(Exercise goal): State how many lines in the following entries hold the word "button". The reply is that number only.

(Materials provided):
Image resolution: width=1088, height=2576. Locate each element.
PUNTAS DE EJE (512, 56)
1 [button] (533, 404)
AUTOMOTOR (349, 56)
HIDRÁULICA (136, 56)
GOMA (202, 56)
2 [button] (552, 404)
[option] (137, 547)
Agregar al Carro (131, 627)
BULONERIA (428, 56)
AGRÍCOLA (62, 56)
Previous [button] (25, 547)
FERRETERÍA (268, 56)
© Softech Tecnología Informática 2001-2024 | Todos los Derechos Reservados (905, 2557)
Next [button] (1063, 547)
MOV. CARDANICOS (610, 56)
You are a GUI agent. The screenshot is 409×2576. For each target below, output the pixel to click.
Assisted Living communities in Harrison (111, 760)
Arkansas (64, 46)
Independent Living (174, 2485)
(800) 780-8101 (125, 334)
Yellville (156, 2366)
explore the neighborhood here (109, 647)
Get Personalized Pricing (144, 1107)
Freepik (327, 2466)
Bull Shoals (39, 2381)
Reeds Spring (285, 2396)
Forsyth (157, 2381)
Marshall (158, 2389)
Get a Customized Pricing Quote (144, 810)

(Solution for this problem): 4